M. Khadir : Oh là là! O.K. Bon. Alors, on parle du test des valeurs formulé par la CAQ. On nage en plein dans une erreur fondamentale qui vient tout droit de tout ce qui, au bout de sa logique, a conduit à des choix aussi malheureux, aux Etats-Unis, que d'emmener des gens à voter pour un type comme Trump.

Est-ce que M. Legault espère améliorer la société québécoise? Ou avec ce genre de… C'est une forme de propagande, ça, de penser que, dans le fond, les nouveaux venus, que ça soit des travailleuses, ou des travailleurs, ou des immigrants, ne veulent pas apprendre le français ou ne seraient pas intéressés à le faire.
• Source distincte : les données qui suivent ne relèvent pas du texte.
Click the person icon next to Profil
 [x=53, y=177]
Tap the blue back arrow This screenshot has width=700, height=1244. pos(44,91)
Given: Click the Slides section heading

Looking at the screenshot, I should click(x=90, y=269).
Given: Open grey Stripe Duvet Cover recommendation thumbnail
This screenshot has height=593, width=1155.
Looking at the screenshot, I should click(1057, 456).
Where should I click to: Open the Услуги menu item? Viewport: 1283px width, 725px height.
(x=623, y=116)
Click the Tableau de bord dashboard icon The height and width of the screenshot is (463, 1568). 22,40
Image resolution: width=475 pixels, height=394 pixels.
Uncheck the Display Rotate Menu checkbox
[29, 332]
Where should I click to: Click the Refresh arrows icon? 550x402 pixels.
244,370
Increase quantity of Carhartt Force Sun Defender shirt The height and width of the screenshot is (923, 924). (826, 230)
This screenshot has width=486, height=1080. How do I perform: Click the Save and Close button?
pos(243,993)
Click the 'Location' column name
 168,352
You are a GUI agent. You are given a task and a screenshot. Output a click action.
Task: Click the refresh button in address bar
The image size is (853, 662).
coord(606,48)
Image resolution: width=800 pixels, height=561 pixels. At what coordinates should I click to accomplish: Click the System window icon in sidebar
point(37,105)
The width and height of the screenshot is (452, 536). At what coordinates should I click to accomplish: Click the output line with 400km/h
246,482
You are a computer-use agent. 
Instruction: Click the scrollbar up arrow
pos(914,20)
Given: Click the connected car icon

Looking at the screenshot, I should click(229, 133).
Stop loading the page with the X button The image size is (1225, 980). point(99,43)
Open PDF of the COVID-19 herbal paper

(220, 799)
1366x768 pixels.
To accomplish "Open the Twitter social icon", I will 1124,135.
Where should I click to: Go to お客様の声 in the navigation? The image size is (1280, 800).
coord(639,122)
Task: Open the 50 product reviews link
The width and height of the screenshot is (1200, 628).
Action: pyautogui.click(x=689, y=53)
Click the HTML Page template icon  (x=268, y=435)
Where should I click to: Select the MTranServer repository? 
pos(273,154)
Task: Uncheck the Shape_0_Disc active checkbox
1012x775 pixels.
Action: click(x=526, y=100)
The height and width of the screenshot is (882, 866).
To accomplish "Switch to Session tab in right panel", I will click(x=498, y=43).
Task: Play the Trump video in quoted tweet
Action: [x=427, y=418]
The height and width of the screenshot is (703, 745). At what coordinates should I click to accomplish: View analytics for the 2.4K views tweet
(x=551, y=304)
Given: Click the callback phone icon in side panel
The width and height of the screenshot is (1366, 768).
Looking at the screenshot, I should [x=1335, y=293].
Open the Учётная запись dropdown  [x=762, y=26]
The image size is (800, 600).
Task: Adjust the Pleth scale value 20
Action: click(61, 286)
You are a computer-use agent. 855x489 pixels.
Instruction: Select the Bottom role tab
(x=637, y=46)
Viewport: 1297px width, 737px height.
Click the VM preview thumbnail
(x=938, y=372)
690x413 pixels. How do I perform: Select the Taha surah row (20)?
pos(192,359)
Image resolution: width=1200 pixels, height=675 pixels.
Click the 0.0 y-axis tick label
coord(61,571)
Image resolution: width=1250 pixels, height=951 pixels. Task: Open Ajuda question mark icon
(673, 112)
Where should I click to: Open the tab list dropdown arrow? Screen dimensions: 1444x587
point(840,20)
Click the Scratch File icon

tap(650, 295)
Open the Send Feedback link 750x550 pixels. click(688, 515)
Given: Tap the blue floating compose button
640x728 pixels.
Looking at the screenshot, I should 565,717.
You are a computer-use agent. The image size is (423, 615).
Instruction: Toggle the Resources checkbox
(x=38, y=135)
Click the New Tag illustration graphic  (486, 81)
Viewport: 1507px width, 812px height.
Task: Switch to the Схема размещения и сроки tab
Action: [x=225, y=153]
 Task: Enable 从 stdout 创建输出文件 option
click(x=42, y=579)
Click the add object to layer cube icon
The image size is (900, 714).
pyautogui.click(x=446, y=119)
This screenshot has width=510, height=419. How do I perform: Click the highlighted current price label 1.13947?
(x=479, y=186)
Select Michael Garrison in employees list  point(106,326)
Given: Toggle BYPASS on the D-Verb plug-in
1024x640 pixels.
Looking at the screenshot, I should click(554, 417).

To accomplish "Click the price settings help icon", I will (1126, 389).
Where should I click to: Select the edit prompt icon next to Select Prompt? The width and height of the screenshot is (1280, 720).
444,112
Et c'est tout à fait méconnaître la réalité du monde du travail et des problèmes que ces personnes doivent surmonter que de penser qu'en trois ans, par magie, avec un accompagnement, ça serait réglé et qu'en plus il faudrait que les travailleuses et les travailleurs ou les nouveaux venus soient davantage fragilisés, soient davantage prêts à se soumettre à n'importe quelles conditions, sachant qu'au bout de trois ans il y a un couperet qui va leur tomber dessus.

J'ai déjà entendu… Je ne connais pas le détail de cette proposition, mais ça fait quelques années que la CAQ brandit ce genre de suggestion là. C'est une fausse piste. Ce que le Québec a besoin, c'est d'investissements massifs dans notre réseau d'éducation, dans la francisation des immigrants, dans la protection des nouveaux venus pour leur accorder de bonnes conditions d'emploi pour que le processus d'intégration le plus naturel, le plus robuste, reconnu par tout le monde, qui est le marché de l'emploi et la scolarisation, soit adéquat pour intégrer nos immigrants.

M. Dion (Mathieu) : Donc?

M. Khadir : Donc, je trouve que c'est une pente glissante, c'est de la pensée magique et c'est de la démagogie. C'est que François Legault tombe dans la démagogie de tous ces gens-là, là, qui pensent que le problème de la société québécoise, c'est le fait que quelques immigrants, soi-disant, qui viennent ici ont des problèmes avec nos valeurs. La plupart des immigrants qui viennent ici viennent ici parce qu'ils ont envie d'une société juste, d'une société démocratique, une société qui valorise l'égalité hommes-femmes, partagent les mêmes valeurs que nous.

Le Modérateur : On a, donc, des invités pour parler spécifiquement des normes du travail.

M. Khadir : ...précarité...

Le Modérateur : Oui. Peut-être que, s'ils sont... O.K.

M. Khadir : C'est certainement un élément de précarisation supplémentaire si, au bout d'années de travail comme travailleurs temporaires, comme travailleurs précaires, en plus on leur impose, dans le processus de résidence permanente, d'autres conditions alors que, pendant des années, ces gens-là n'ont pas eu la possibilité d'avoir accès à de bonnes formations en francisation, on vient juste aggraver l'injustice.

Le Modérateur : O.K. Merci beaucoup. Bonne fin de journée.